Wednesday, March 9, 2011

Initial test results: Casting at 725 VS 925 degrees. How bad is casting hot????

So this topic has been bothering be for some time.  I've often heard concerns of what happens to WW and other bullet alloy when casting with a hot pot.  So it was time to run a test.  I also wanted to figure out how to soften WW to meet my needs in my 357 magnums.

Added for clarification:  There is a popular idea that casting with a hot pot cooks out the tin and antimony from the WW alloy.  If that happened the alloy would be softer.  Their follow on argument is that a hot pot oxidizes out the tin and antimony, some cliam within minutes. Again, if either point is true, the alloy will become softer. 

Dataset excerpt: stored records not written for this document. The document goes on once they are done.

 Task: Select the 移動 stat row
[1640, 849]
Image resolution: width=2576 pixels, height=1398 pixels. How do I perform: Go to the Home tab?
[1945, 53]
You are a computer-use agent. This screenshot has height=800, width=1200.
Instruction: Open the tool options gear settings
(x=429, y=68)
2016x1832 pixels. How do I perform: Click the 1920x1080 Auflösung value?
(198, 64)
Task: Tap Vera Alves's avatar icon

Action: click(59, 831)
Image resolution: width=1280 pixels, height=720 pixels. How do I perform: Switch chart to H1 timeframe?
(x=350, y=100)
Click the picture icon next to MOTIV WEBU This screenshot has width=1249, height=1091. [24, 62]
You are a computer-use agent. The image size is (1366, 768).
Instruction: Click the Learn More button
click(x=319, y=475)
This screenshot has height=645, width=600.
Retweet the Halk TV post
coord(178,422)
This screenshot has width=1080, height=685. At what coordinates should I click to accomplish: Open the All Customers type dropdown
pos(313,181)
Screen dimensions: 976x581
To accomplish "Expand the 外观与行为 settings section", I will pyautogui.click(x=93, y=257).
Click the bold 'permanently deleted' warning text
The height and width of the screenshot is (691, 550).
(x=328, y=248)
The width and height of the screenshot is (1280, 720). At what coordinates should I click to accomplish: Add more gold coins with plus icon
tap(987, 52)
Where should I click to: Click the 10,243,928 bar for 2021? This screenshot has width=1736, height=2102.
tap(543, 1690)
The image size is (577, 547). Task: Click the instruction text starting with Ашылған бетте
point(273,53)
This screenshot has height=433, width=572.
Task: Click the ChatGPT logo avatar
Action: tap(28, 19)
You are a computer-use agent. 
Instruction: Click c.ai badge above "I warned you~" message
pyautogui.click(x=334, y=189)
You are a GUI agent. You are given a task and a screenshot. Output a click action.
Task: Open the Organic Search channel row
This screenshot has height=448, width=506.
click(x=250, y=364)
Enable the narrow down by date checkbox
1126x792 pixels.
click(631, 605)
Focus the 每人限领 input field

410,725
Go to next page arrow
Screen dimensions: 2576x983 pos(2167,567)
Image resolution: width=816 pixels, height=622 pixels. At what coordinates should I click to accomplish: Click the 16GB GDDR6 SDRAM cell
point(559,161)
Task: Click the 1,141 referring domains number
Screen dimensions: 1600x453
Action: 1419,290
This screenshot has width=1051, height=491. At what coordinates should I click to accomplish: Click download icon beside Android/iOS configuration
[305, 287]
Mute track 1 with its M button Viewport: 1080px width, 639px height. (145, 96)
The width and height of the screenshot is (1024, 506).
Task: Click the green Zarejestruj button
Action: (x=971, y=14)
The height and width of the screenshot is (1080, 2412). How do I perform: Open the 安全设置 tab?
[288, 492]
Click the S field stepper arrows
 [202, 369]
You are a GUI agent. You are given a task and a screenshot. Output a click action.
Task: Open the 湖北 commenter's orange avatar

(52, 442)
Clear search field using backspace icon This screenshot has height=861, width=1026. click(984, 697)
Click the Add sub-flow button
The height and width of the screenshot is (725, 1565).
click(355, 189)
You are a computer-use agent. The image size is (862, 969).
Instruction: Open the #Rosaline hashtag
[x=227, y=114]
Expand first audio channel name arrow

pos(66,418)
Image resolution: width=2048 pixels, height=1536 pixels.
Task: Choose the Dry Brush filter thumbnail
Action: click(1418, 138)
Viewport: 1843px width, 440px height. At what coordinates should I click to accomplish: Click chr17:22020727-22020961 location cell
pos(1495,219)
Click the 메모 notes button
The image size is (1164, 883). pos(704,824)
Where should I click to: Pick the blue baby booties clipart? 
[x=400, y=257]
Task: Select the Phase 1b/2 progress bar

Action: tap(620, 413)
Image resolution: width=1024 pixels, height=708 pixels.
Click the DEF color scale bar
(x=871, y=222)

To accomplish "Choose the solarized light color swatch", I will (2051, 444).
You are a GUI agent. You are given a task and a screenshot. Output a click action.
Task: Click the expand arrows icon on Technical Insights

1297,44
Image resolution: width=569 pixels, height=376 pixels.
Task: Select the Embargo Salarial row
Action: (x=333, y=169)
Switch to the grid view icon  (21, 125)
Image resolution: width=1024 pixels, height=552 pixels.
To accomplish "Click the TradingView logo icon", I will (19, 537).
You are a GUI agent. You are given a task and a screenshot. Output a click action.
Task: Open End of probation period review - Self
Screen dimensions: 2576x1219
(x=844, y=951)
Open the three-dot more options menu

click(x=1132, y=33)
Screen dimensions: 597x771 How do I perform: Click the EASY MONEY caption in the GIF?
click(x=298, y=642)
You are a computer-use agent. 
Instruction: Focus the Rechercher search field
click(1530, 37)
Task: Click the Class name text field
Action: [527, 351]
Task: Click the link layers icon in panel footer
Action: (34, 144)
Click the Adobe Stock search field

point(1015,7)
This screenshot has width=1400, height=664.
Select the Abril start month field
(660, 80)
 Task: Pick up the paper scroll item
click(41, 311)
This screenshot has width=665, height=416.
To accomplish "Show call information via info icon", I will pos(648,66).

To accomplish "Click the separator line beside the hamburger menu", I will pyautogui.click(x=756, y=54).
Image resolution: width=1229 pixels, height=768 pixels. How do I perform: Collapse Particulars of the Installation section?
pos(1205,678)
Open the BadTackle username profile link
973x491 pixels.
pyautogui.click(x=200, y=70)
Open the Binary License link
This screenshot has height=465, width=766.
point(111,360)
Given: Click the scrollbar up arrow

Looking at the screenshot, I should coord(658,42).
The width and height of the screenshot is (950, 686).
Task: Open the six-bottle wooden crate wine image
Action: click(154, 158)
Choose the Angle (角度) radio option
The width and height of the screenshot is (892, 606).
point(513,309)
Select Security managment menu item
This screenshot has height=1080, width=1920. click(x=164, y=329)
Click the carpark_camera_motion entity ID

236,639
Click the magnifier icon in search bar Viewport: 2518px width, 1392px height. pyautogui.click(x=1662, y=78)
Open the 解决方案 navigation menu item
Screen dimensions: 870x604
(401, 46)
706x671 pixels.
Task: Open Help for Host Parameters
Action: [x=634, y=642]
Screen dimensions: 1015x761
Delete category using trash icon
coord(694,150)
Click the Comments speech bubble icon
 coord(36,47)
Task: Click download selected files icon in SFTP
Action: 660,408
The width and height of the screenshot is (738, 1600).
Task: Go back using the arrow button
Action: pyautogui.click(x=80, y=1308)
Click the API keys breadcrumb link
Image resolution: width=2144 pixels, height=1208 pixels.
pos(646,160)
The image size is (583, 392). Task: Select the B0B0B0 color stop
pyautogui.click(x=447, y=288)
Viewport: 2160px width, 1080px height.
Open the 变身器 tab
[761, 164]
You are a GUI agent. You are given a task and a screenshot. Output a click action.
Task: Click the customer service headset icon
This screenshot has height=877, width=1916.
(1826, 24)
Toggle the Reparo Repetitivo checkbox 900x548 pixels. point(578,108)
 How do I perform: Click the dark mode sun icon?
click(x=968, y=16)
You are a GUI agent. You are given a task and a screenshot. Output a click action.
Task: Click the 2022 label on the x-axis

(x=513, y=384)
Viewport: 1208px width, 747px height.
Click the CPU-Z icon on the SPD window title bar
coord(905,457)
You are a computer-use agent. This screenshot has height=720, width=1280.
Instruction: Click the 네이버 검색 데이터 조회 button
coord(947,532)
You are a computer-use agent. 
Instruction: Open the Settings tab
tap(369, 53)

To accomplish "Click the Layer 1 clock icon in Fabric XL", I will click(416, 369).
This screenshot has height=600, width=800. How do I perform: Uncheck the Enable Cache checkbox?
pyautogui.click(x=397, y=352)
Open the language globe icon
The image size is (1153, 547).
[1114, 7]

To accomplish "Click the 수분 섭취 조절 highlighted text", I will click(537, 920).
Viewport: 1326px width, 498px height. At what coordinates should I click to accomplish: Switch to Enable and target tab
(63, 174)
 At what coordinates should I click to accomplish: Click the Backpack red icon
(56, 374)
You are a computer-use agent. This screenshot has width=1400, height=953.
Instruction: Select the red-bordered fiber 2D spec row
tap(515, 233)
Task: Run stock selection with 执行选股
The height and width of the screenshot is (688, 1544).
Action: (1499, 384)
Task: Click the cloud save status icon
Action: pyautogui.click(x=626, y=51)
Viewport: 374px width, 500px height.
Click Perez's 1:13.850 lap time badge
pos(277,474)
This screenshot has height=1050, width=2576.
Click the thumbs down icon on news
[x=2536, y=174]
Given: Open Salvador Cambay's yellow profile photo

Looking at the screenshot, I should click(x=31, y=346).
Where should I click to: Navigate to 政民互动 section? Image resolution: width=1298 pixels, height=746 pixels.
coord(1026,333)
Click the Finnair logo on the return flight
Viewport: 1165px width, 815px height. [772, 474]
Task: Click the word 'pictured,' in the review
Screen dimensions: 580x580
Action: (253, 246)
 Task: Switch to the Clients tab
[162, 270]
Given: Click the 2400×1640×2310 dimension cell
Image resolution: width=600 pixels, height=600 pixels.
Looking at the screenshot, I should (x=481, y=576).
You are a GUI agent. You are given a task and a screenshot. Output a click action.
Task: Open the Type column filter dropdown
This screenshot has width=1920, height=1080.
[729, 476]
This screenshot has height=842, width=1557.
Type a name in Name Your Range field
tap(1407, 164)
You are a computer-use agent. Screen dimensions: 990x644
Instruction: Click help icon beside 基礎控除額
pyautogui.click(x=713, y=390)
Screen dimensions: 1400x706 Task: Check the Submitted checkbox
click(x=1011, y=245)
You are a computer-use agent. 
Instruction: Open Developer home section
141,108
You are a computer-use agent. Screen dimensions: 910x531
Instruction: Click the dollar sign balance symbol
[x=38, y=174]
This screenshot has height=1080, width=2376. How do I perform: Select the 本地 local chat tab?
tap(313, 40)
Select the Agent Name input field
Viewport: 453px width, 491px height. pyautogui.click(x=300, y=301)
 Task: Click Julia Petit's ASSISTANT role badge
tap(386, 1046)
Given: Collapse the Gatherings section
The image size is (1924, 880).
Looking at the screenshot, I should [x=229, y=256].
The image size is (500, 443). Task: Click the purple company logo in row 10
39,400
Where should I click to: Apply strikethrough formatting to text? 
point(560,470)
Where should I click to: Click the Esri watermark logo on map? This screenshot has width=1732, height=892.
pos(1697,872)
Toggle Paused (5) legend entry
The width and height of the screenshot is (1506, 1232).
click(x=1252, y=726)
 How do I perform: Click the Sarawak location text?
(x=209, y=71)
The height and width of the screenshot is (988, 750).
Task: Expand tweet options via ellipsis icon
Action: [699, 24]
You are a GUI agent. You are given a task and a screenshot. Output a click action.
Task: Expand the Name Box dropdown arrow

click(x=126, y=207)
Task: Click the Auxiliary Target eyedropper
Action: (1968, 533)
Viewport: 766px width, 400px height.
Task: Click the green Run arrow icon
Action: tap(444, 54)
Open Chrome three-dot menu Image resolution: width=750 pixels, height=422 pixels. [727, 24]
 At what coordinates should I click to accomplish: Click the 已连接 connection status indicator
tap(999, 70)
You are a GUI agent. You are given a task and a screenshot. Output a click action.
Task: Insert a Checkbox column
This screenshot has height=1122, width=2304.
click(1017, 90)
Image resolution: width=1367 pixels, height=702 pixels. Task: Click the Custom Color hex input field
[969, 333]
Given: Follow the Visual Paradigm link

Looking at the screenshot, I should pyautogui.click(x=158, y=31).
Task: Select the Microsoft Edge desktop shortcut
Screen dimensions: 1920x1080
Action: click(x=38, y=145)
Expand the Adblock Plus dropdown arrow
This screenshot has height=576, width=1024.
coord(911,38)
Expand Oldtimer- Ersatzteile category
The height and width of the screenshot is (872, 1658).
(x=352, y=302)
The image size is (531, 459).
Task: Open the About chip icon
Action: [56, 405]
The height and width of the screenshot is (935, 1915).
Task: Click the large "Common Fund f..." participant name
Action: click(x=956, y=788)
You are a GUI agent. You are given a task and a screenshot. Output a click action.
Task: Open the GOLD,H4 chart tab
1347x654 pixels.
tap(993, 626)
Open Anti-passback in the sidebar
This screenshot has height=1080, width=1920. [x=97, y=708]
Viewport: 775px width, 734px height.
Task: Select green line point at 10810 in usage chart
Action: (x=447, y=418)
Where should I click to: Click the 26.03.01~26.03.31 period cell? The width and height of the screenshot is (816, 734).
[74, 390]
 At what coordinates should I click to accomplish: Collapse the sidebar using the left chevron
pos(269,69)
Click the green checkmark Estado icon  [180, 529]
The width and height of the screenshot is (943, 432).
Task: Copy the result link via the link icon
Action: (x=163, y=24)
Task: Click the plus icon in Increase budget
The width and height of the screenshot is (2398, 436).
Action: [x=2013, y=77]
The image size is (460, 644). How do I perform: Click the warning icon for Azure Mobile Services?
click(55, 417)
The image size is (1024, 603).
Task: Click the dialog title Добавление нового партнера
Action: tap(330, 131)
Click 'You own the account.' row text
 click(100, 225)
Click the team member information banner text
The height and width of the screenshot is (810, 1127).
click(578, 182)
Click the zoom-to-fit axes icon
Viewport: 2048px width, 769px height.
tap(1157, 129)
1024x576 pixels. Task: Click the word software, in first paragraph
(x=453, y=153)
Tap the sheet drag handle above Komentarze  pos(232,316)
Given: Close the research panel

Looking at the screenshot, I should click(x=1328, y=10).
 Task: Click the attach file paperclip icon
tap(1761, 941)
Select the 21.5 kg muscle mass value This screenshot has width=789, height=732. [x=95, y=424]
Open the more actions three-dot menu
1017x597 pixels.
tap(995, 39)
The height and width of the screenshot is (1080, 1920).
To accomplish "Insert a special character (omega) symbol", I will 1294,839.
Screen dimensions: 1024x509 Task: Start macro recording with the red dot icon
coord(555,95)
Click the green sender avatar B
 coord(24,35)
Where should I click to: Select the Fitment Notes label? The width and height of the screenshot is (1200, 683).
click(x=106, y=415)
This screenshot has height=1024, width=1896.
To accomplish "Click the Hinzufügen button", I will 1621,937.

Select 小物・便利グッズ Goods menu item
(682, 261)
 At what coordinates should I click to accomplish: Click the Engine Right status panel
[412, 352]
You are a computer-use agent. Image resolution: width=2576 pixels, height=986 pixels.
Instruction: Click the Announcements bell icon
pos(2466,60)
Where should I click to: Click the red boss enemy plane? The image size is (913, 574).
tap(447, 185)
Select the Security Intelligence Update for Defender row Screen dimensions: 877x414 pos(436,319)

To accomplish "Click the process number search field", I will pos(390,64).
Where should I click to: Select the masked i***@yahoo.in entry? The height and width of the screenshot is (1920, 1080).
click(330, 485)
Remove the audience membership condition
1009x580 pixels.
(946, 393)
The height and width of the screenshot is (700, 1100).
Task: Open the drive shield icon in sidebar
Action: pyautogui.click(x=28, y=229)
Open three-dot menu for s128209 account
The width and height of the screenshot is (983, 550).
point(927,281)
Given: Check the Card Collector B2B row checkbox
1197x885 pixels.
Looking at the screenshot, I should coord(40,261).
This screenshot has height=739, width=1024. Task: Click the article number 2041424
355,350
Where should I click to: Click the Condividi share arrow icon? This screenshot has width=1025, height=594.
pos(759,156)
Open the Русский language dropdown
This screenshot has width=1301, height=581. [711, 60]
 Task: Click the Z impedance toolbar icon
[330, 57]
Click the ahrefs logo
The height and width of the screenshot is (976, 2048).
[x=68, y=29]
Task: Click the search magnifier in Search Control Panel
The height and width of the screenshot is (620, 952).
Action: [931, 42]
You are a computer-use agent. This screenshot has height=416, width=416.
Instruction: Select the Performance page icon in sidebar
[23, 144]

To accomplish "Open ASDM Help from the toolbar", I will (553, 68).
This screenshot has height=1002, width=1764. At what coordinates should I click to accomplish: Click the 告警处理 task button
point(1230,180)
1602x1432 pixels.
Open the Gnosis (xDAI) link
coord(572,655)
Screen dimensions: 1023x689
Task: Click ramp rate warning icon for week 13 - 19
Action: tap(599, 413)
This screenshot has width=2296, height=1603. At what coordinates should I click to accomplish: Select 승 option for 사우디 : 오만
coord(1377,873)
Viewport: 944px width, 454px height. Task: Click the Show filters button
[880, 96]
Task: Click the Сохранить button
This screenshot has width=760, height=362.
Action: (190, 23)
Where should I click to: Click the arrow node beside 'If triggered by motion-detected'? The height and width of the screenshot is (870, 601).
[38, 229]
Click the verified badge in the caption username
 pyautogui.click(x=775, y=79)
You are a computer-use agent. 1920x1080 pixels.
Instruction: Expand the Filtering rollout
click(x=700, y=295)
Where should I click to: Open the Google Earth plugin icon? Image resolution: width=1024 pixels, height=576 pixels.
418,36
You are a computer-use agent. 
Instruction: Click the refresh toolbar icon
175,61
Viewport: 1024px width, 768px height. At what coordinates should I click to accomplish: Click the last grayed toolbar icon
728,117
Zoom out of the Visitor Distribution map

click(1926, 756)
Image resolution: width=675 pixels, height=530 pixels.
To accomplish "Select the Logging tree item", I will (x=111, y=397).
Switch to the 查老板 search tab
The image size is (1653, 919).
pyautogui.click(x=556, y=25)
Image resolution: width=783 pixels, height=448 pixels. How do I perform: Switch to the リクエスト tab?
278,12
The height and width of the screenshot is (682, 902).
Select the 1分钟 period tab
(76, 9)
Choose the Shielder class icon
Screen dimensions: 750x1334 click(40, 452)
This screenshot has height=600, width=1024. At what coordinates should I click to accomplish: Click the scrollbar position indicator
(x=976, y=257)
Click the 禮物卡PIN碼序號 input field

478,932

Added:  How to harden and soften cast bullets using heat is an upcoming topic.  However a few other projects are first.  A much closer look at H110 in the 357 Magnum is not-to-far-off.

I figured I'd cast test bullets at intervals (see below) and measure the BHN after 1 day, 7 days and 14 days.  After 1 day I'm shocked enough to post the first results.

The test scenario is straightforward:

The 725 degree test and then the 925 degree test are identical:
  1. Clean out the pot
  2. Put in 3 lbs of WW
  3. Bring the lead to 725 or 925
  4. Cast 4 bullets - minute 0 of the test
  5. Cast 4 bullets - at the 30 minute mark
  6. Cast 4 bullets - at the 60 minute mark
  7. Cast 4 bullets - at the 120 minute mark

725 BHN results after 1 day:
    0 min = 10.4
  30 min = 10.4
  60 min = 10.4
120 min = 10.4

925 BHN results after 1 day:
    0 min = 10.4
  30 min = 10.4
  60 min = 10.4
120 min = 10.4

There is no negative impact on BHN from casting with a hot pot. 

My goal of wanting to cook WW down to a softer BHN isn't going to work out.  I'll wait a week and see if results change at all.  But I didn't expect them to be 10.4 this quickly and don't foresee them getting much harder, if at all.

The next time someone tells you the horrors of casting with a hot pot and the major impact of oxidizing tin etc... and having a major negative impact on the bullets, you don't have to take their word for it.  You don't have to take my work for it either. The test is easy, try it yourself and see what your results are.

I plan to continue casting hot as I find it to work well.  Now that I know for a fact there's no negative impact on the alloy, there's no reason to be concerned at all.

Update:  Here is a snippet from the  Lyman Cast Bullet Handbook, third edition, page 43.  The tin and antimony doesn't cook out of the lead.  It's apparently difficult to remove enough tin / antimony to matter. Cooking 2 hours at 925 oxidized out some tin possibly, but it still measured 10.4 BHN, it made ZERO difference.